**Document section:**
────────────────────

4G Series: The Ultimate User-Agent Blacklist, Featuring Over 1200 Bad Bots

[ Image: Inverted Eclipse ] As discussed in my recent article, Eight Ways to Blacklist with Apache’s mod_rewrite, one method of stopping spammers, scrapers, email harvesters, and malicious bots is to blacklist their associated user agents. Apache enables us to target bad user agents by testing the user-agent string against a predefined blacklist of unwanted visitors. Any bot identifying itself as one of the blacklisted agents is immediately and quietly denied access. While this certainly isn’t the most effective method of securing your site against malicious behavior, it may certainly provide another layer of protection.

Even so, there are several things to consider before choosing to implement an extensive user-agent blacklist on your site. First and most importantly is the transient nature of the user agent itself. On most systems, the user-agent variable is easy to change, making it possible for bot owners to use any user-agent name they wish. Once a bad bot makes the rounds, becomes known, and is blacklisted, the bot owner need only modify or change its declared user agent and they’re back in business. User-agent names are constantly invented, spoofed, or otherwise altered in order to operate beneath — or above — the virtual radar. Thus, a user-agent blacklist is a high-maintenance affair, requiring continuous cultivation in order to maintain relevancy and effectiveness.

Performance is another important issue to consider. While a well-maintained user-agent blacklist may average a reasonable number of user agents, blacklists that are simply appended with new names will eventually grow painfully large and ultimately decrease server performance. Then you’re left with a never-ending blacklist of retired user agents that fails to protect your site while slowing things down to a virtual crawl (no pun intended). And despite your best intentions, we both know that taking time for periodic “blacklist maintenance” is a luxury that simply doesn’t exist, at least for most of us.

────────────────────

**What is needed:**
Rewrite the part of the user-agent blacklist article between "Performance is another" and "most of us.", inclusive, changing "server performance" to "page load speed". The data has nothing to do with the user-agent blacklist article.

**Source data:**
────────────────────

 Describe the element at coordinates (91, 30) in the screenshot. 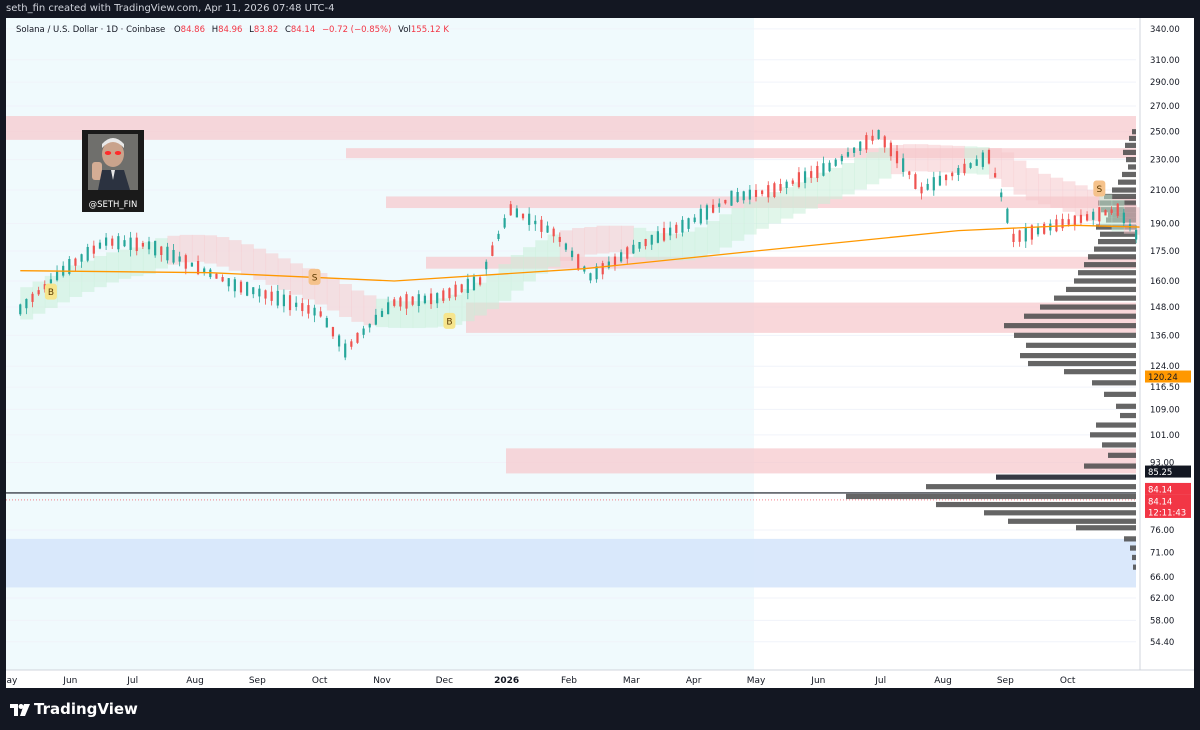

────────────────────

**Answer section:**
Performance is another important issue to consider. While a well-maintained user-agent blacklist may average a reasonable number of user agents, blacklists that are simply appended with new names will eventually grow painfully large and ultimately decrease page load speed. Then you’re left with a never-ending blacklist of retired user agents that fails to protect your site while slowing things down to a virtual crawl (no pun intended). And despite your best intentions, we both know that taking time for periodic “blacklist maintenance” is a luxury that simply doesn’t exist, at least for most of us.